Email porn flooding into work computers

While police investigators face the sober task of probing more than 300 employees accused of knowingly exchanging email porn, thousands of New Zealand businesses receive and store child pornography and other objectionable electronic material every day without realising it.

"If everyone who is sent unsolicited child porn images or suddenly finds them stored on their computers called us about it, the phone would never stop ringing," says Martin Kleintjes, the e-crime national manager for the police.

Kleintjes says businesses often receive and unwittingly store images of child porn and other objectionable material on their networks when electronic criminals find a weakness in the online security of the network and exploit it.

Viruses and other malicious software can then be released into the network, but e-criminals also use the storage capacity of the network to hide illegal images.

Kleintjes says that if businesses find such images and immediately delete them, a police investigation is unlikely to follow.

"About a year ago we found this stuff on a school server that had been compromised by an open proxy loophole. While people from the outside were using the server as a porn repository, there was no one to prosecute at the school because no one [there] had committed an offence," he says.

Because child pornography offenders try "the-spammer-did-it" line in court, Kleintjes says police don't move until they have hard evidence on an individual that points to personal involvement. This isn't always difficult to get - Kleintjes says heavily addicted offenders often cling to their child porn and don't get rid of it even during a well-publicised crackdown.

So what should a business do if, like the police, it finds its employees are knowingly storing or exchanging illegal or objectionable images?

The police investigation followed a preliminary audit of the department's computer systems late last year which uncovered disturbing images. As a result, technicians copied everything they found on the police email system on one day and found that, between them, 327 staff had 5000 sexually explicit images.

Bell Gully lawyer Anthony Drake says this type of email policing is a fraught area. Problems include the need to safeguard people's privacy while at the same time taking responsibility for a safe, harassment-free workplace for others.

"Employers can be held liable if they have not taken adequate measures to prevent sexual harassment or investigate a complaint. Having a clear email policy and monitoring employee usage are ways to ensure those preventative requirements have been met," Drake says.
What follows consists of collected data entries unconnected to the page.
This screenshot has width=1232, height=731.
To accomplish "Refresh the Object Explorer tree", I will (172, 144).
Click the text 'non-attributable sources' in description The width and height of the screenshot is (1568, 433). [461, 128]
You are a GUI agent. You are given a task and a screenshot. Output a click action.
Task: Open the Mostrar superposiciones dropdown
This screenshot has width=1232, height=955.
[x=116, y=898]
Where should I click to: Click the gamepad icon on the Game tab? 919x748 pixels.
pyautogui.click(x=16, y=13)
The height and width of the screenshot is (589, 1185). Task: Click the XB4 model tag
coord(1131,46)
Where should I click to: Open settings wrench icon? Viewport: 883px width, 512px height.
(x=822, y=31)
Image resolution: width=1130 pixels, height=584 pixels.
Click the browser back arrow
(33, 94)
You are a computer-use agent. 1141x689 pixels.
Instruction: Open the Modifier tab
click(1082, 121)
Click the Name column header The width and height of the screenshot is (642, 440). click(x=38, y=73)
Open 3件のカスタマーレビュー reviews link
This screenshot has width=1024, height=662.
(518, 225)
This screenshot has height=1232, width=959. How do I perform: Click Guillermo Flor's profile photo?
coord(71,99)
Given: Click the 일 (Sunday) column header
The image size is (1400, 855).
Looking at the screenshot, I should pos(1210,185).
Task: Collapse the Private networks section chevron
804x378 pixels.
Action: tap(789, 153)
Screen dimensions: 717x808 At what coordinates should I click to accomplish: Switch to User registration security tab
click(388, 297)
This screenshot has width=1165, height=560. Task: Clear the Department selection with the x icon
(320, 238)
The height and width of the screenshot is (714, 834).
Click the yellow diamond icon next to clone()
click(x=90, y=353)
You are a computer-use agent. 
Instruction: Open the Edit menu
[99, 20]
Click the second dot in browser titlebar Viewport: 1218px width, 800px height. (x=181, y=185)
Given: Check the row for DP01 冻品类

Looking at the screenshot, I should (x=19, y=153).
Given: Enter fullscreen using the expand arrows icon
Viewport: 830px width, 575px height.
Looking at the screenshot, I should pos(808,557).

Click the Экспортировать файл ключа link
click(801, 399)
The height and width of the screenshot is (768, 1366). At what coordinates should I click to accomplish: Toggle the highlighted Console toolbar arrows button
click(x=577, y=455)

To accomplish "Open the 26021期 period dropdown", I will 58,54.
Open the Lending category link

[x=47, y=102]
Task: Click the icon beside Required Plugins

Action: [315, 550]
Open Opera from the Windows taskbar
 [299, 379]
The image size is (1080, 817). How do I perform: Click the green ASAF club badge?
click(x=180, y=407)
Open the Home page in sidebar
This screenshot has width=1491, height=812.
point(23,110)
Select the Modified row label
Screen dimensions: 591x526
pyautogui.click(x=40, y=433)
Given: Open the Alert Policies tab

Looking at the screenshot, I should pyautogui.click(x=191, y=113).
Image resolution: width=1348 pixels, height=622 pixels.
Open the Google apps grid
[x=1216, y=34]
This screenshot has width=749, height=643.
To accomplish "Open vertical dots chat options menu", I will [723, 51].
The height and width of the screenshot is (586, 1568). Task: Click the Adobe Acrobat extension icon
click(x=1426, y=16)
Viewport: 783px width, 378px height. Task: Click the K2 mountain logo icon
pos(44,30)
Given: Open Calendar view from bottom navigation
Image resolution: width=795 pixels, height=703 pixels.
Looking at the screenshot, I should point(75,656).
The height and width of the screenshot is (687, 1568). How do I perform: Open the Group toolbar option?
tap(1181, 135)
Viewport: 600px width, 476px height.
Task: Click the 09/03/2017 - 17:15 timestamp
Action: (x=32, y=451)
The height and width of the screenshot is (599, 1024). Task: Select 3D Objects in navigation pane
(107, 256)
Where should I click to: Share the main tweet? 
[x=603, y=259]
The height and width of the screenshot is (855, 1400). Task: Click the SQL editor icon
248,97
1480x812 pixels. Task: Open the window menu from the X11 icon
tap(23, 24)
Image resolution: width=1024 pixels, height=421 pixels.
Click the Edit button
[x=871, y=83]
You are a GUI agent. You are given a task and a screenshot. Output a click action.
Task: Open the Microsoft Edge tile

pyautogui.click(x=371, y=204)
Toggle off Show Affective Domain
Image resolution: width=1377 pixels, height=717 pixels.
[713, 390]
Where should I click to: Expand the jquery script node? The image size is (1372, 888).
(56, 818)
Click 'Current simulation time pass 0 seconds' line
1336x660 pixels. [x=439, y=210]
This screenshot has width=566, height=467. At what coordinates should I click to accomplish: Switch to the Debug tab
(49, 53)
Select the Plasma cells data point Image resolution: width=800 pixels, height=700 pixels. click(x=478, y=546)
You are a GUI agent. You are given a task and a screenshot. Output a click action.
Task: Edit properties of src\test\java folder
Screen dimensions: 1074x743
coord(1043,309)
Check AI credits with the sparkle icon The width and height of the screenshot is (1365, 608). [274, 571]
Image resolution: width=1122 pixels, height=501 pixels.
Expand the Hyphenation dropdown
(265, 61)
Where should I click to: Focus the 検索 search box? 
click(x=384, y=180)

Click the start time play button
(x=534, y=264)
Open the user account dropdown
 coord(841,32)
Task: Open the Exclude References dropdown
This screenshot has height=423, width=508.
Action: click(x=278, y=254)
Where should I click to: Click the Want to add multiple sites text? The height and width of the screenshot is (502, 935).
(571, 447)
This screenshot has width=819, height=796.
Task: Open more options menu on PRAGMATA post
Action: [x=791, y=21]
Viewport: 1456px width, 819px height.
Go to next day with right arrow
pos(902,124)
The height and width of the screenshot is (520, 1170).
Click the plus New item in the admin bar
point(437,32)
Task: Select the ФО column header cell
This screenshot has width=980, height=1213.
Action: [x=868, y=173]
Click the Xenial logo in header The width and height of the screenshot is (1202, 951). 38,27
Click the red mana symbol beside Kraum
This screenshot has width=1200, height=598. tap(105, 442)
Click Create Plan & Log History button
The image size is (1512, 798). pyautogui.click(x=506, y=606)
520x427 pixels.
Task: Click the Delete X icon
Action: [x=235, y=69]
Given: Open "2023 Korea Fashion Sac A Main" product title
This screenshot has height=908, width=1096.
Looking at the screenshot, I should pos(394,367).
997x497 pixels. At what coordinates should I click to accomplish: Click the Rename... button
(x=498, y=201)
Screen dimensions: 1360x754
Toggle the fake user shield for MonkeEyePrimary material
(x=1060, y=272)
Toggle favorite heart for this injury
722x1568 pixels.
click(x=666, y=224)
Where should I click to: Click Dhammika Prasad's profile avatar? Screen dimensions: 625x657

But employers have to tread softly if they decide to monitor email.

"Employers can find themselves liable for breach of [Privacy Act] principles. Computer programs that filter emails for offensive language and images may provide a [better] solution."

Although those police employees under investigation are unlikely to take legal advice to ensure their privacy rights haven't been breached, employees of ordinary businesses might if they find their email has been monitored.